20 Million Hits a Day With WordPress For Free

As the price of cloud computing continues to tumble we can do what was previously unthinkable. It wasn’t long ago that getting WordPress to scale to 10 million hits a day for $15 a month was front page hacker news material; but we can do even better.

Using the steps described below a blitz.io rush with 250 concurrent users on this site produced the following result.

Blitz.io CloudFlare Hit Rate

Test was run and generated 14,258 successful hits in 1.0 min and we
transferred 439.73 MB of data in and out of your app. The average hit rate
of 229/second translates to about 19,832,748 hits/day.

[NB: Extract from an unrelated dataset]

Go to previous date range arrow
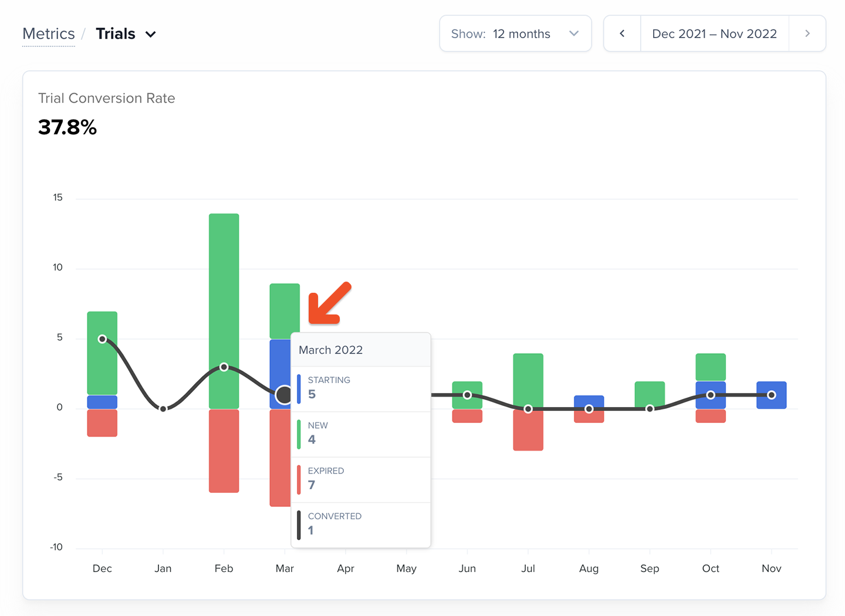 tap(622, 33)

The average response time was 46 ms.

Ok, so it’s only 20 million a day after rounding up but that’s still not bad and here’s how anyone can get this for free.

Step 1: Hosting WordPress

In order to scale WordPress up to handle millions of hits a day with limited resources we need to take advantage of extensive caching. This means not only locally caching objects and pages when it makes sense but also to properly set caching headers so that remote clients and reverse proxies will help us cache our content as designed.

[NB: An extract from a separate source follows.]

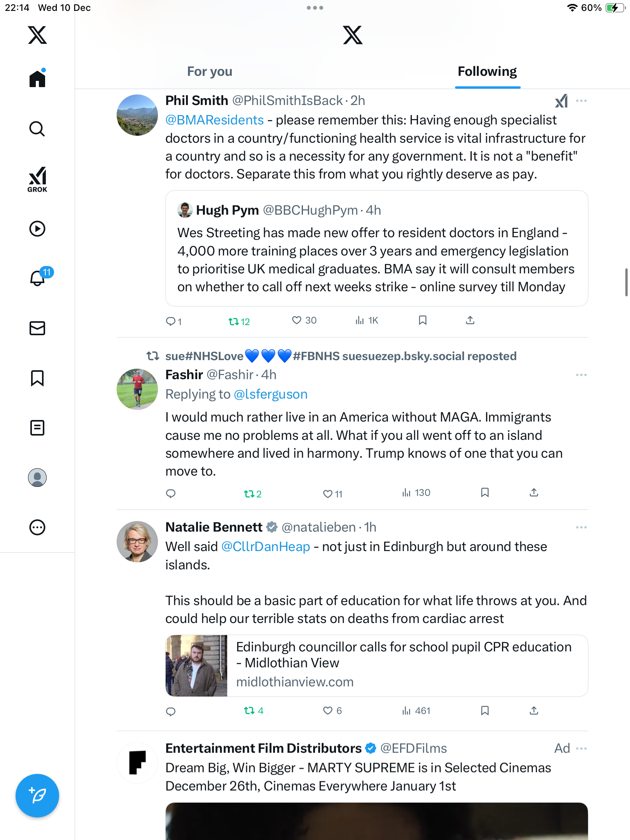Open more options on the EFDFilms ad
Viewport: 630px width, 840px height.
coord(581,749)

I’ve blogged about how to cache and set the proper headers for our dynamic HTML pages before but the general gist is we want to add in a Memcache layer and to do full-page caching with Batcache which also gives us proper HTTP caching headers for free. (Well there are a couple minor issues with the HTTP headers that Batcache sends by default but I’ve patched them and issued a pull request.)

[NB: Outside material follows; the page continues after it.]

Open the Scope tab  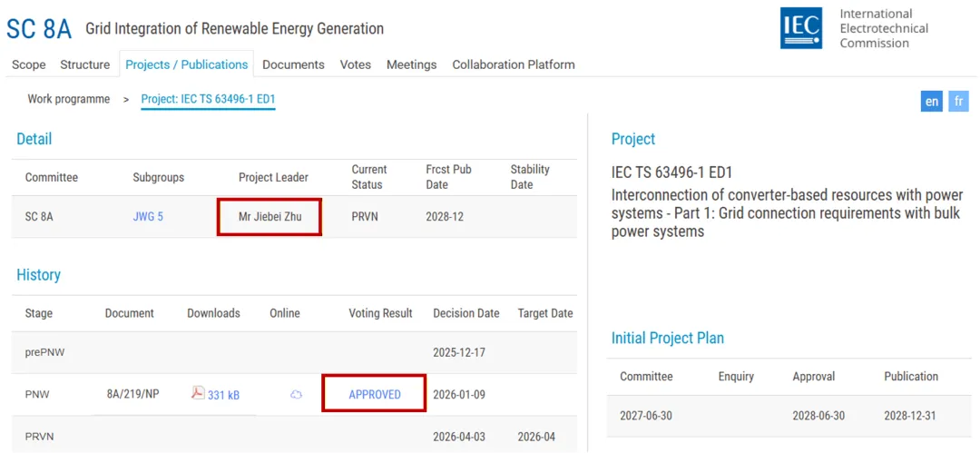pos(28,64)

I’ve already created a WordPress on Heroku repo on GitHub that anyone can deploy to Heroku as is with Memcached and Batcache preconfigured. Simply sign up for a free Heroku account, install the Heroku toolbelt, and run the bash script below to get up and running.

#!/bin/bash

# Clone my WordPress Heroku repo and cd into it
git clone git://github.com/xyu/wordpress-heroku.git
cd wordpress-heroku

# Create heroku app, add required add-ons, and set configs
heroku create
heroku addons:add cleardb:ignite
heroku addons:add memcachier:dev
heroku config:set 
  WP_AUTH_KEY=`dd if=/dev/random bs=1 count=96 2>/dev/null | base64` 
  WP_SECURE_AUTH_KEY=`dd if=/dev/random bs=1 count=96 2>/dev/null | base64` 
  WP_LOGGED_IN_KEY=`dd if=/dev/random bs=1 count=96 2>/dev/null | base64` 
  WP_NONCE_KEY=`dd if=/dev/random bs=1 count=96 2>/dev/null | base64` 
  WP_AUTH_SALT=`dd if=/dev/random bs=1 count=96 2>/dev/null | base64` 
  WP_SECURE_AUTH_SALT=`dd if=/dev/random bs=1 count=96 2>/dev/null | base64` 
  WP_LOGGED_IN_SALT=`dd if=/dev/random bs=1 count=96 2>/dev/null | base64` 
  WP_NONCE_SALT=`dd if=/dev/random bs=1 count=96 2>/dev/null | base64`

# Create branch and deploy
git checkout -b production
git push heroku production:master

At this point with just basic page caching in place our single dyno with 512MB of memory held up reasonably well to the onslaught of 250 concurrent users from blitz.io staying up and serving requests until the last 7 seconds of the test run and getting a score of almost 4 million hits per day. (Full report.)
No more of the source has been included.